Diabète gestationnel non contrôlé : un risque épigénétique chez l'enfant

Aude Lecrubier

Auteurs et déclarations

11 octobre 2013

Paris, France — L'incidence du diabète gestationnel est en constante augmentation. Plus de 10% des femmes enceintes ont un diabète gestationnel et on dénombre 100 000 nouveaux cas par an en France. Lors des Entretiens de Bichat 2013, le Pr Jean-Jacques Altman (service de diabétologie, endocrinologie et nutrition, HEGP, Paris) est revenu sur les risques associés à cette pathologie chez la mère et chez l'enfant à court et à long terme [1].

Pour le diabétologue, c'est l'impact majeur sur le long terme à la fois chez la mère et chez l'enfant qui justifie le plus la prise en charge du diabète gestationnel.

Les risques à court terme sont peu fréquents


Les complications obstétricales et périnatales sont peu fréquentes.
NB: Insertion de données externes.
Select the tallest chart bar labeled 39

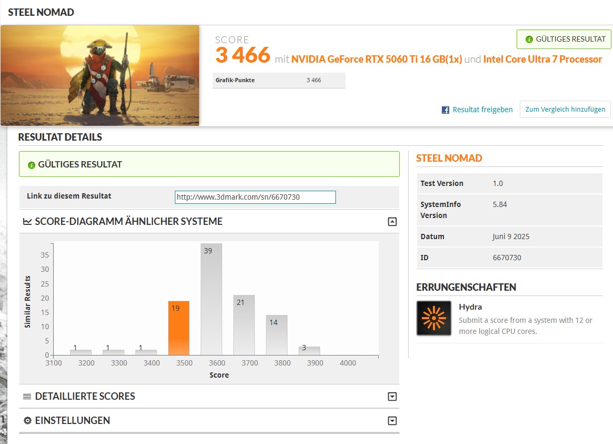pos(211,299)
Mais, il a été rapporté, pour la mère, des cas d'hypertension gravidique (toxémie, pré-éclampsie), une augmentation des taux de césarienne, de déchirements périnéaux et de dépression.

Chez le fœtus, la complication la plus fréquente en cas de diabète gestationnel non contrôlé est la macrosomie. L'hyperglycémie maternelle induit une hyperinsulinémie fœtale. Or l'action lipogénique de l'insuline entraîne un engraissement fœtal avec, pour la population française, un poids supérieur ou égal à 4 kilogrammes. La macrosomie est source de traumatismes obstétricaux : élongation du plexus brachial, fracture claviculaire ou des os du crâne.
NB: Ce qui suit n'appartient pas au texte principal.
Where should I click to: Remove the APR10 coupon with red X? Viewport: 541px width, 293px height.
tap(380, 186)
L'hyperinsulinémie est également source d'hypoglycémie néonatale du nourrisson.

Les mères à haut risque de DT2 à moyen et à long terme


Si le diabète gestationnel disparait dans la plupart des cas, dans, en moyenne, 30% des cas, les mères développeront un diabète de type 2 dans les 10 ans. Il s'agit du facteur de risque de diabète de type 2 le plus important. Il multiplie le risque par 7 à 10 fois. Bien entendu, la présence d'autres facteurs de risque comme l'obésité ou les antécédents de diabète de type 2 dans la famille majorent et potentialisent le risque.

Les femmes devraient donc bénéficier d'une prise en charge relais après leur accouchement. « Au-delà de la simple consultation post-accouchement, au-delà de la recherche de la guérison ou non du diabète, le plus important, me semble-t-il est la mise en place de mesures destinées à prévenir, limiter l'émergence du DT2 : activité physique, diététique voire prise en charge pharmacologique », souligne le Pr Altman.

Cependant, la réalité est toute autre. Une étude publiée en 2011 par Tovar A et coll. a montré qu'en moyenne, seule une femme sur deux bénéficie d'un suivi post-accouchement [2].

« Il s'agit vraiment d'une opportunité manquée dans l'aide à la prévention de l'épidémie du diabète de type 2 », commente l'orateur.

A long terme, les enfants sont triplement menacés


Les enfants sont triplement menacés. D'une part, parce que leur patrimoine génétique maternel les expose au risque de diabète. La fragilité pancréatique est transmise.

D'autre part, parce que le diabète gestationnel peut être lié à un surpoids, à de mauvaises habitudes alimentaires et à une pratique limitée de l'activité physique chez la mère. Il est donc possible que l'enfant ne bénéficie pas de règles d'hygiène de vie optimales pendant sa croissance.

Enfin, le troisième risque est épigénétique.

L'environnement in-utéro peut produire sur les chromosomes de l'enfant de nombreuses modifications au rang desquelles des méthylations et déméthylations défavorables qui vont favoriser la survenue plus fréquente et plus précoce de diabète, d'obésité et d'hyperlipémie.

« Ce sur-risque justifie à lui seul le dépistage systématique et la prise en charge effective du diabète gestationnel », indique le spécialiste. Il conclut : « L'éducation et le suivi de cette population à haut risque sont indispensables pour contribuer à limiter l'épidémie de diabète. »

La physiopathologie du diabète gestationnel

Diverses hormones, mais, essentiellement l'hormone lactogène placentaire (HLP), produite par le placenta pour préparer la glande mammaire en vue du futur allaitement, ont un effet hyperglycémiant. La HLP s'oppose à l'insuline pour abaisser la consommation du glucose par les cellules maternelles. En temps normal, cette baisse de sensibilité à l'insuline induit un doublement de la sécrétion d'insuline par le pancréas maternel, mais dans le cas du diabète gestationnel, la femme enceinte est dans l'incapacité d'assurer cet hyperinsulinisme réactionnel.



Le Pr Jean-Jacques Altman n'a pas de liens d'intérêt en rapport avec le sujet.